• _Entries taken from a collection_

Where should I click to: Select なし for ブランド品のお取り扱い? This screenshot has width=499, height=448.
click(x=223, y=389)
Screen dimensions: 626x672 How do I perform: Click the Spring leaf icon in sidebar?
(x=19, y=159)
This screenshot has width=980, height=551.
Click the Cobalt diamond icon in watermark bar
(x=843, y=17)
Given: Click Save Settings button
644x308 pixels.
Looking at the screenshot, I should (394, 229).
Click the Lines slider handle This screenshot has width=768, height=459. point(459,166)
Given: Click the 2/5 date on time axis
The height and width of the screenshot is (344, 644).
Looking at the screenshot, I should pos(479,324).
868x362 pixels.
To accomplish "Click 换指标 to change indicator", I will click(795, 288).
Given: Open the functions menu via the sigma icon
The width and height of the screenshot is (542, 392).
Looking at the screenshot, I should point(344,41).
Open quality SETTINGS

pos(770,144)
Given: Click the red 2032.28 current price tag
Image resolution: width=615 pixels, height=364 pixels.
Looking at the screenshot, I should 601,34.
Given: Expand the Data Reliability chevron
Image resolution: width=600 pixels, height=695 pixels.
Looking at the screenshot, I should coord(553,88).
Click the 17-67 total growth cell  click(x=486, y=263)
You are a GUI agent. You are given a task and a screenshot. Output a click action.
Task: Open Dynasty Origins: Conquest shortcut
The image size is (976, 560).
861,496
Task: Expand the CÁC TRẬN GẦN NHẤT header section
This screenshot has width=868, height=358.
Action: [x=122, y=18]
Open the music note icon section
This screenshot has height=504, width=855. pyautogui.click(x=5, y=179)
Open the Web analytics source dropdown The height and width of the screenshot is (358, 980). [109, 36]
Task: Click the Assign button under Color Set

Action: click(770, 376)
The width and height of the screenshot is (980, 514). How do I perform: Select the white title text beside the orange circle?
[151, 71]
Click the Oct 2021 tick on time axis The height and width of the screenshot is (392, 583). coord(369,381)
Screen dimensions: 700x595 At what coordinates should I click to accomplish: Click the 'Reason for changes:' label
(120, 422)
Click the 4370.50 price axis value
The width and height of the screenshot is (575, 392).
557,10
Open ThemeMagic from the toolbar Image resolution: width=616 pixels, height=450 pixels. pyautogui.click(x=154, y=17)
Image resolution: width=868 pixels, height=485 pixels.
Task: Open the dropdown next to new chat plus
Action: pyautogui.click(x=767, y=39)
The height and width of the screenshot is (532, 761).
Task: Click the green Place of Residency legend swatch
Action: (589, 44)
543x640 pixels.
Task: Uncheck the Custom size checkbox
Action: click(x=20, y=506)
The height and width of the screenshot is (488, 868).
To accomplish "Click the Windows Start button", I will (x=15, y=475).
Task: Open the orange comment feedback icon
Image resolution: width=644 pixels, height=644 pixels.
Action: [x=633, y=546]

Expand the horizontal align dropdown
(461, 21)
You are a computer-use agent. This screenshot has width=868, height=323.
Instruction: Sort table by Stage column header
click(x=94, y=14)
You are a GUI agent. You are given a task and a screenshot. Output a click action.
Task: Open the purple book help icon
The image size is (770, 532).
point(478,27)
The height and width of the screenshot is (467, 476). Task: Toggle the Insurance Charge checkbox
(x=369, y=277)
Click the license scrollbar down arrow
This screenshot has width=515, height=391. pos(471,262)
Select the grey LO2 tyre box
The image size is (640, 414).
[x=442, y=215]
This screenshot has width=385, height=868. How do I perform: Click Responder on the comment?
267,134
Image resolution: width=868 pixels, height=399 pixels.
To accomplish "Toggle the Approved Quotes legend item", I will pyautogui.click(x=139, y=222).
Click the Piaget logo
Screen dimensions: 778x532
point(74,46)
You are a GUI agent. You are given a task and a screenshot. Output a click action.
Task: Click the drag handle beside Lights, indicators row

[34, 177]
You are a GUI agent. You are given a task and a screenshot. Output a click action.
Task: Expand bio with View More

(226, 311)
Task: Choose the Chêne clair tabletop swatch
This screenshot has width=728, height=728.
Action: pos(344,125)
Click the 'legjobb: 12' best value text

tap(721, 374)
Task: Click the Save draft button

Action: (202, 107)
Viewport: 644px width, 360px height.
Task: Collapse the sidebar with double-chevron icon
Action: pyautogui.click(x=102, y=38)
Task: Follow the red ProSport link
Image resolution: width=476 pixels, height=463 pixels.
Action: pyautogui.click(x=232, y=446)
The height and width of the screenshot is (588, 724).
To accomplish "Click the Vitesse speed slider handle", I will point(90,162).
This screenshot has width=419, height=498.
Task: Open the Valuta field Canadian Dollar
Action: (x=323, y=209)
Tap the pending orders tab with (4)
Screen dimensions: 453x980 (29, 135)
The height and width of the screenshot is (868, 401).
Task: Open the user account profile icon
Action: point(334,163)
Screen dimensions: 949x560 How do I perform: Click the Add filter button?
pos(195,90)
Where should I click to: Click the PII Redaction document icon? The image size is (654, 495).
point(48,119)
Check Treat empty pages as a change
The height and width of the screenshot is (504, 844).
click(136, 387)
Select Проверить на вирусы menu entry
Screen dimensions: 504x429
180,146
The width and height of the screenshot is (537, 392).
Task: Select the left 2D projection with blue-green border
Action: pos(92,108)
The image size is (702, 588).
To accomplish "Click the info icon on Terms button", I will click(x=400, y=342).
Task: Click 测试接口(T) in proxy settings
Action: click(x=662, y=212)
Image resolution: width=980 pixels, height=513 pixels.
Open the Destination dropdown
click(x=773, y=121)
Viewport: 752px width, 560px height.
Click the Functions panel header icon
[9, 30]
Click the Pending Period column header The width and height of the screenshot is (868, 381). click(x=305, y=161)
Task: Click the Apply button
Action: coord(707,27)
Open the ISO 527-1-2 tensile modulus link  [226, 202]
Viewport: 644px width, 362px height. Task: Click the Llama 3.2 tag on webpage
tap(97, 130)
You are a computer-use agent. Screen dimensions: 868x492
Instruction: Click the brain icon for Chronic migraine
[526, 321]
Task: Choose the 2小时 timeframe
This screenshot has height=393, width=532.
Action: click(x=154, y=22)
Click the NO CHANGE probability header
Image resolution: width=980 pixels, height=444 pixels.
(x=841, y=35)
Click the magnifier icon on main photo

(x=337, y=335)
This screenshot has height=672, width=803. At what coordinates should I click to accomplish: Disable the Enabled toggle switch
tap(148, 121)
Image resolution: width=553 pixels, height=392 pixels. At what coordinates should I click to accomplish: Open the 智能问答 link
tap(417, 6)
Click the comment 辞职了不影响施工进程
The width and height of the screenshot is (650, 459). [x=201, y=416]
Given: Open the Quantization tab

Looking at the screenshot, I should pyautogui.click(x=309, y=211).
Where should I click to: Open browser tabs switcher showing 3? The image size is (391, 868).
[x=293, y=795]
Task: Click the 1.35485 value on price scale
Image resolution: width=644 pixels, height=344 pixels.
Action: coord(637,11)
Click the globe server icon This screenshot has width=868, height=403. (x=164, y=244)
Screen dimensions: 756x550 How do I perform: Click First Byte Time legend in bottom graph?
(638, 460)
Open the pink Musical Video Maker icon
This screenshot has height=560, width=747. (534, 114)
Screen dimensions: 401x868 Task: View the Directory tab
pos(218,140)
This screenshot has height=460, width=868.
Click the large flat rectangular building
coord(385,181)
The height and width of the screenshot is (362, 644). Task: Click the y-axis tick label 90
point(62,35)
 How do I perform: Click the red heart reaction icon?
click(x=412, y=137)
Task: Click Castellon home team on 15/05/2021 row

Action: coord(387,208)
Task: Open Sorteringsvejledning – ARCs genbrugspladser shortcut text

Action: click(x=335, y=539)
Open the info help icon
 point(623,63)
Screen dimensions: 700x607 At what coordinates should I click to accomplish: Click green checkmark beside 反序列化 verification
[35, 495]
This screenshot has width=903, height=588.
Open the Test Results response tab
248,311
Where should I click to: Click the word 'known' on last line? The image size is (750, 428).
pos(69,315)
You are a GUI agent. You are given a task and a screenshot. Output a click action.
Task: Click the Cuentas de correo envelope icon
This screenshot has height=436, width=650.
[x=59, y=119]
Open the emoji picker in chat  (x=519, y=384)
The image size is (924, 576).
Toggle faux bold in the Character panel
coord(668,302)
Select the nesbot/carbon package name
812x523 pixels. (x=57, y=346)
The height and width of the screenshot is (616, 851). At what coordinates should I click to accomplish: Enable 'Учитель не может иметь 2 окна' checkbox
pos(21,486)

• _Required work_
Among the entries above, which lines include "Choose"? List them all.

• _Exercise result_
Task: Choose the Chêne clair tabletop swatch
Task: Choose the 2小时 timeframe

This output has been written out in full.